L’Art de préparer les alimens tient à la Médecine. Il nous manque un traité de Cuisine chymique, c’est-à-dire, fondée sur des principes. En attendant, voici un instrument capable de donner une idée de l’action de l’eau combinée avec le feu sur les alimens.
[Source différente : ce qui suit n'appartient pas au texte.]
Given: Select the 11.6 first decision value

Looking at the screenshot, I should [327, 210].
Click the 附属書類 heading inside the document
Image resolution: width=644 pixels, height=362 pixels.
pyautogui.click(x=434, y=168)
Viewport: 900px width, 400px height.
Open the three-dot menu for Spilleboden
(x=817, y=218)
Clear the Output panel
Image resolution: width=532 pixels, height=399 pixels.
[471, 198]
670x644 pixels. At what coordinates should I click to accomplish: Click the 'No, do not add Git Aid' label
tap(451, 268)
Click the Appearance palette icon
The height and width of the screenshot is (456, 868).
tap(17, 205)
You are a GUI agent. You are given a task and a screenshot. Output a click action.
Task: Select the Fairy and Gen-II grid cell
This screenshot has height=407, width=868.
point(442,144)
Le sieur Nivert, d’une santé délicate, & Cuisinier, pour se mettre à l’abri des accidens auxquels l’exposoit fréquemment la vapeur du charbon, s’est avisé d’un moyen pour faire cuire les alimens, qui lui a réussi, & auquel les maîtres ont gagné. Il a imaginé un fourneau portatif, composé d’un foyer, avec un tuyau de cheminée pour donner issue à la fumée, & d’une cuvette ou bassin de cuivre étamé, surmonté d’un couvercle de fer ou de cuivre qui s’adapte juste à cette cuvette. On y place des bocaux ou vaisseaux de verre, de porcelaine ou de crystal, &c. dans lesquels on met les alimens qu’on veut faire cuire, & on couvre le tout. On allume une lampe dans le foyer. L’effet de la chaleur qui en résulte, & dont le degré est celui de l’eau bouillante, est tel qu’au bout du temps ordinaire pour la cuisson, les alimens s’y trouvent parfaitement cuits, dans leur propre jus, sans aucune addition d’eau ou de bouillon, à moins qu’on ne veuille y faire le pot-au-feu, ou y cuire des substances seches & farineuses, telles que du riz, &c.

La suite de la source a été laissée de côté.